Bernard went rabid downstate a couple of years ago and killed four people. That was a hell of a thing. Dog hadn't had his shots. If those foolish people had seen that dog had had its shots, it never would have happened. But a coon or a skunk, you can vaccinate it twice a year and still it don't always take. But that coon the Ryder boys had, that was what the oldtimers used to call a 'sweet coon. ' It'd waddle right up to you-gorry, wa'n't he fat!-and lick your face like a dog. Their dad even paid a vet to spay him and declaw him. That must have cost him a country fortune!

"Ryder, he worked for IBM in Bangor. They went out to Colorado five years ago.

... or maybe it was six. Funny to think of those two almost old enough to drive.

Were they broken up over that coon? I guess they were. Matty Ryder cried so long his mom got scared and wanted to take him to the doctor. I spose he's over it now, but they never forget. When a good animal gets run down in the road, a kid never forgets."

Louis's mind turned to Ellie as he had last seen her tonight, fast asleep with Church purring rustily on the foot of the mattress.

"My daughter's got a cat," he said. "Winston Churchill.

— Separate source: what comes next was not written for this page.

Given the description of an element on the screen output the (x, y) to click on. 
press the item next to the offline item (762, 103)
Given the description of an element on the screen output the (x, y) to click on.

We call him Church for short."

"Do they climb when he walks?"

"I beg your pardon?" Louis had no idea what he was talking about.

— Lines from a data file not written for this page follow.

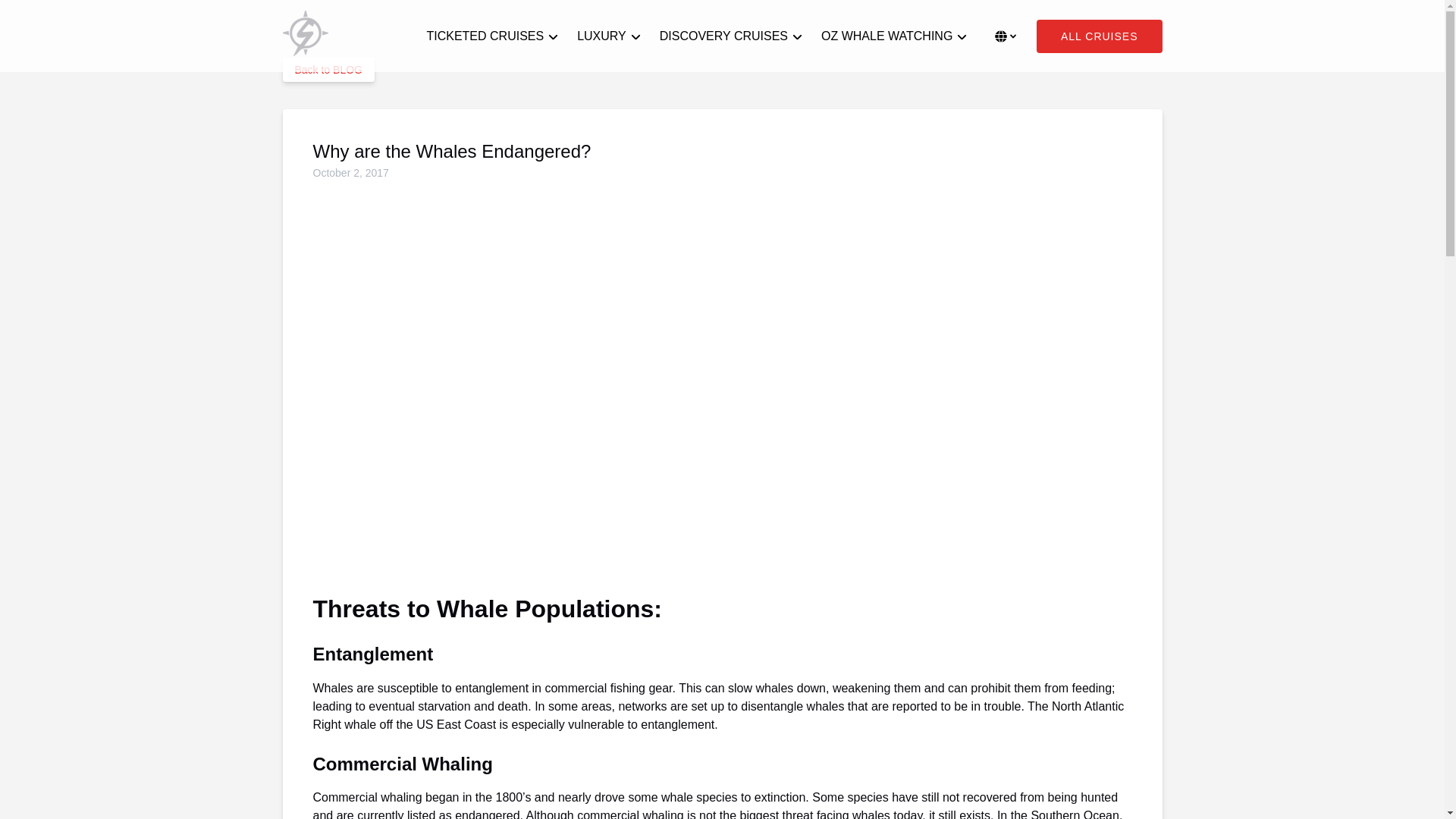
Open Ticketed Cruises Menu (489, 26)
Open LUXURY Menu (612, 32)
Open Oz Whale Watching Menu (891, 26)
Open DISCOVERY CRUISES Menu (735, 32)
Skip to footer (42, 16)
TICKETED CRUISES (491, 35)
Skip to content (47, 16)
OZ WHALE WATCHING (894, 35)
Skip to primary navigation (77, 16)
DISCOVERY CRUISES (731, 35)
LUXURY (608, 35)
Given the description of an element on the screen output the (x, y) to click on. 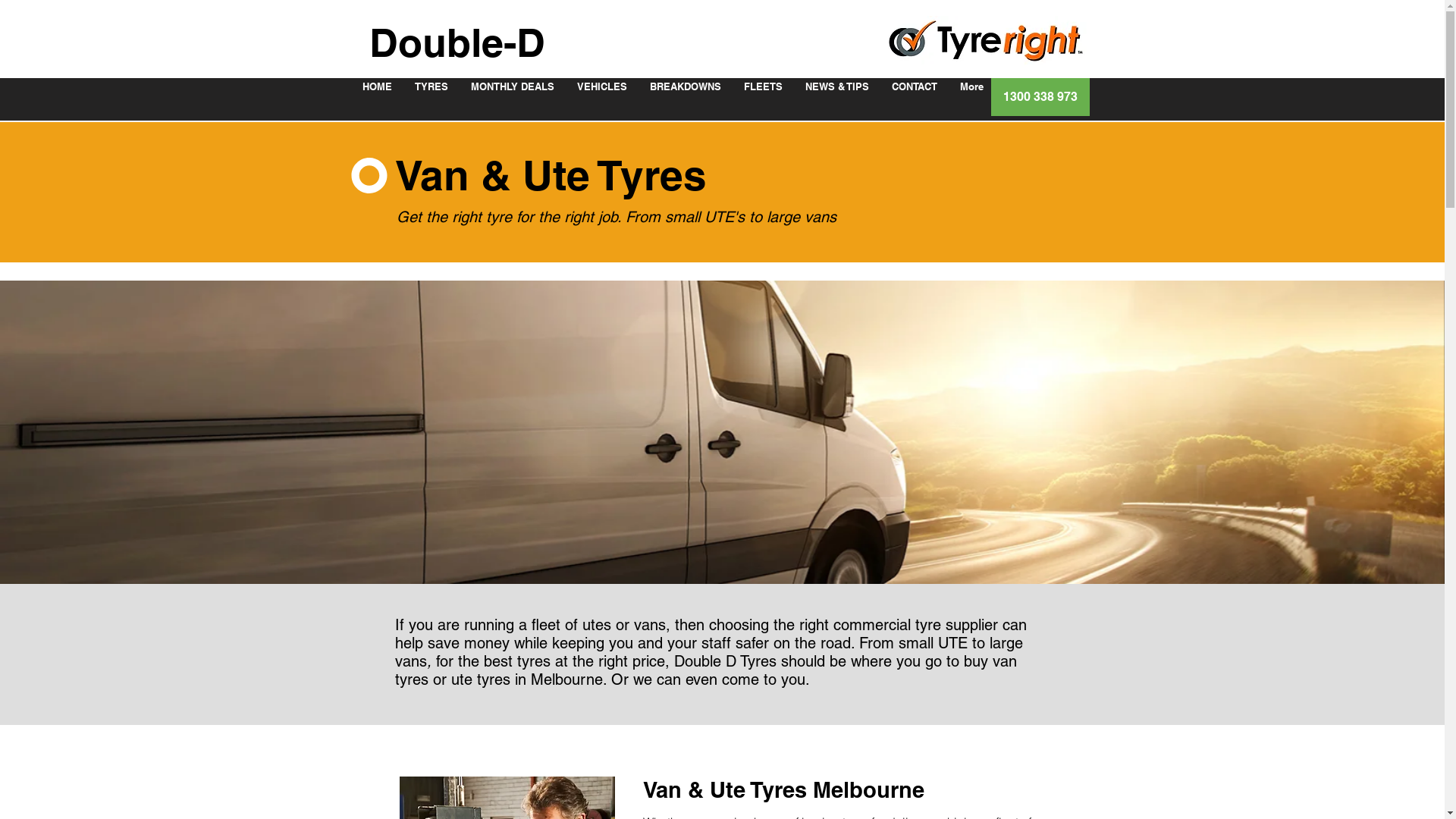
CONTACT Element type: text (913, 96)
HOME Element type: text (376, 96)
MONTHLY DEALS Element type: text (512, 96)
BREAKDOWNS Element type: text (685, 96)
NEWS & TIPS Element type: text (836, 96)
TYRES Element type: text (431, 96)
COMMERCIAL TRUCK TYRES  Element type: text (352, 99)
Double-D Element type: text (456, 41)
1300 338 973 Element type: text (1039, 97)
FLEETS Element type: text (762, 96)
COMMERCIAL TRUCK TYRES  Element type: text (352, 5)
Given the description of an element on the screen output the (x, y) to click on. 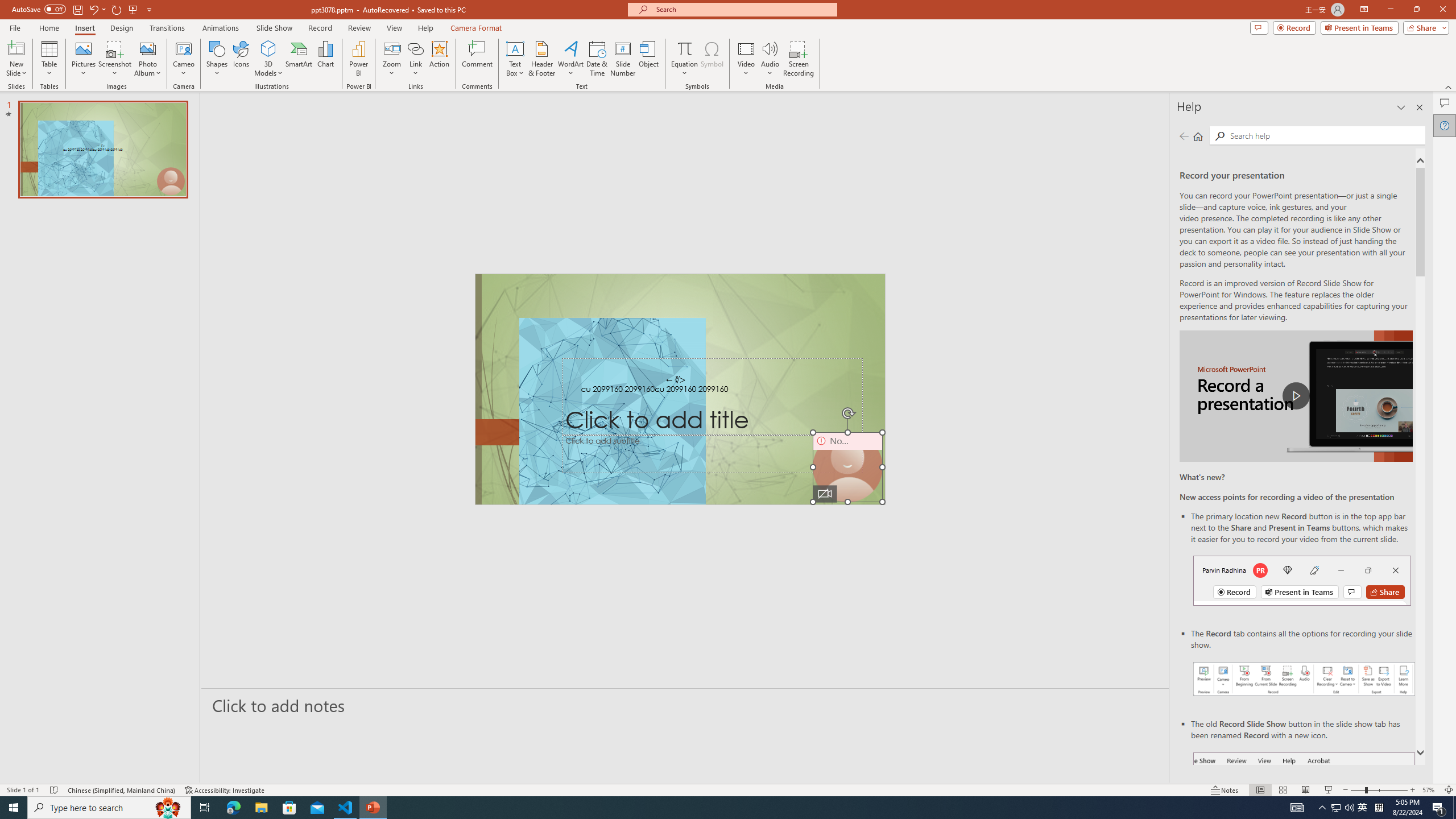
Record button in top bar (1301, 580)
WordArt (570, 58)
Slide Notes (685, 705)
SmartArt... (298, 58)
Cameo (183, 58)
Zoom 57% (1430, 790)
Link (415, 48)
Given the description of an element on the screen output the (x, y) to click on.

"He still got his balls or has he been fixed?"

"No," Louis said. "No, he hasn't been fixed."

In fact there had been some trouble over that back in Chicago. Rachel had wanted to get Church spayed, had even made the appointment with the vet. Louis canceled it. Even now he wasn't really sure why. it wasn't anything as simple or as stupid as equating his masculinity with that of his daughter's tom, nor even his resentment at the idea that Church would have to be castrated so the fat housewife next door wouldn't need to be troubled with twisting down the lids of her plastic garbage cans-those things had been part of it, but most of it had been a vague but strong feeling that it Would destroy something in Church that he himself valued-that it would put out the go-to-hell look in the cat's green eyes. Finally he had pointed out to Rachel that they were moving to the country, and it shouldn't be a problem. Now here was Judson Crandall, pointing out that part of country living in Ludlow consisted of dealing with Route 15, and asked him if the cat was fixed. Try a little irony, Dr. Creed-it's good for your blood.

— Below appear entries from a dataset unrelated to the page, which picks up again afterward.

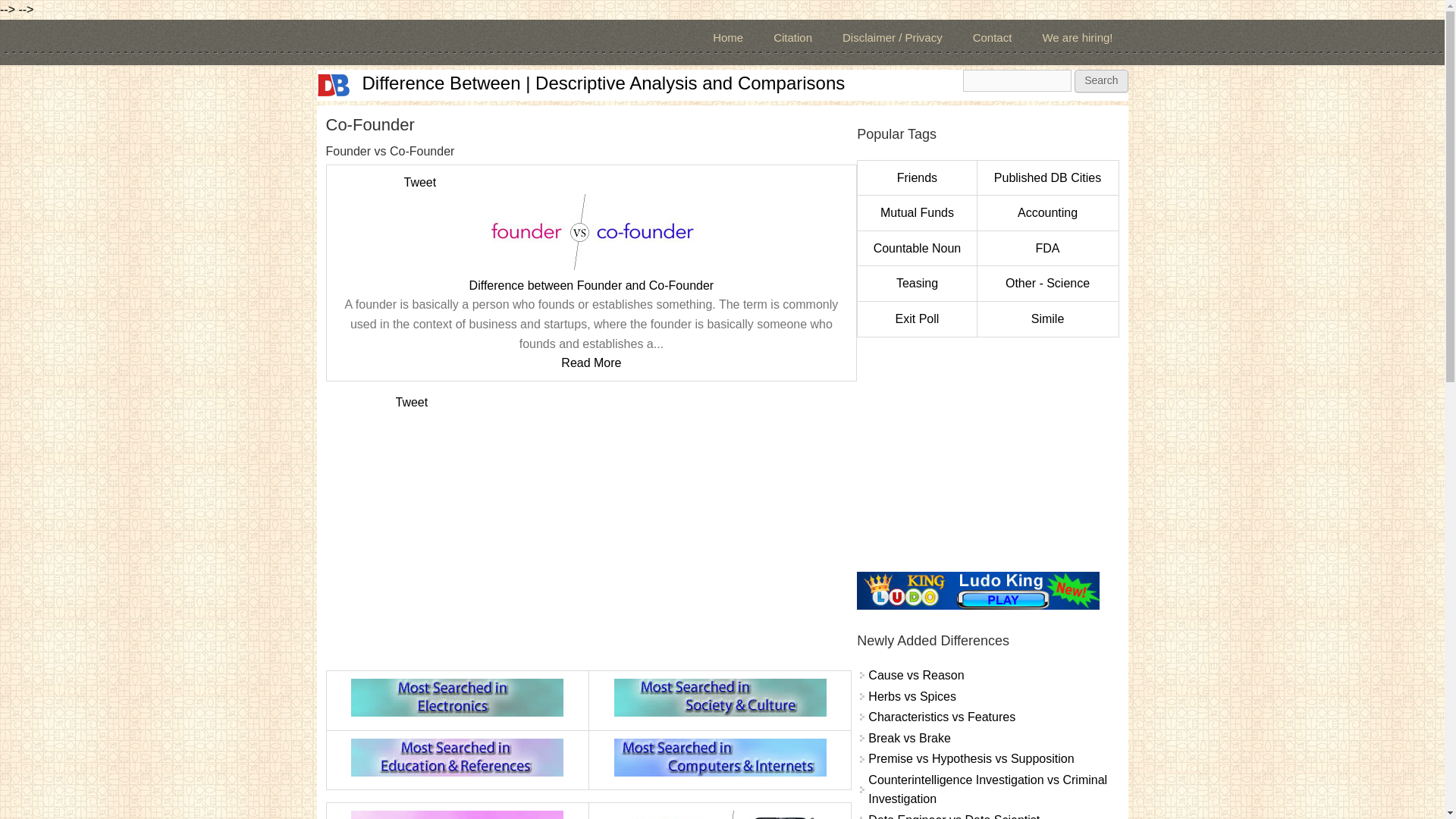
Most Searched in Computers and Internets (720, 757)
Countable Noun (916, 247)
Read More (590, 362)
Characteristics vs Features (940, 716)
Premise vs Hypothesis vs Supposition (970, 758)
Simile (1047, 318)
Accounting (1047, 212)
Tweet (419, 182)
Exit Poll (917, 318)
Mutual Funds (916, 212)
Citation (792, 37)
Search (1100, 80)
Most Searched in Society and Culture (720, 697)
Friends (916, 177)
Home (727, 37)
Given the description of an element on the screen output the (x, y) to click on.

"I'd get him fixed," Crandall said, crushing his smoke between his thumb and forefinger. "A fixed cat don't tend to wander as much. But if it's all the time crossing back and forth, its luck will run out, and it'll end up there with the Ryder kids' coon and little Timmy Dessler's cocker spaniel and Missus Bradleigh's parakeet. Not that the parakeet got run over in the road, you understand. It just went feet up one day."

"I'll take it under advisement," Louis said.

"You do that," Crandall said and stood up. "How's that beer doing? I believe I'll go in for a slice of old Mr. Rat after all."

"Beer's gone," Louis said, also standing, "and I ought to go, too. Big day tomorrow."